Provided passage:
Figure 1: Illustration of MLC vs. TLC vs. QLC SSD comparison in terms of (a) DWPD over 5 years, (b) random IOPS under PCIe Gen3x4 I/O interface, and (c) random IOPS under PCIe Gen4x4 I/O interface.

Fig. 2 illustrates the architecture of SSDs with built-in transparent compression: SSDs internally carry out hardware-based high-speed data compression/decompression on the I/O path, being transparent to the host. In spite of pervasively present data compressibility, many applications/systems do not explicitly compress their data in order to avoid compression-induced CPU overhead and system performance degradation, which is particularly true for enterprise-grade applications (e.g., relational database) that are dominated with random data access patterns.

Figure 2: Illustration of SSD with built-in transparent compression.

Tasks:
(a) Answer these from the SSD compression passage:
(i) In Figure 1, what does part (b) compare?
(ii) Where do SSDs with built-in transparent compression carry out data compression/decompression?
(iii) Why do many applications/systems not explicitly compress their data?
(b) How would you render this sentence from the SSD compression passage in Spanish: "Fig. 2 illustrates the architecture of SSDs with built-in transparent compression: SSDs internally carry out hardware-based high-speed data compression/decompression on the I/O path, being transparent to the host."

Recorded data:
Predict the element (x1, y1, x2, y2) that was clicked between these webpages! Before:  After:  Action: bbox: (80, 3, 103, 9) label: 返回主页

Responses in order:
(a)
(i) Random IOPS under the PCIe Gen3x4 I/O interface.
(ii) Internally, on the I/O path.
(iii) To avoid compression-induced CPU overhead and system performance degradation.

(b) La Fig. 2 ilustra la arquitectura de los SSD con compresión transparente integrada: los SSD realizan internamente compresión/descompresión de datos de alta velocidad basada en hardware en la ruta de E/S, de forma transparente para el host.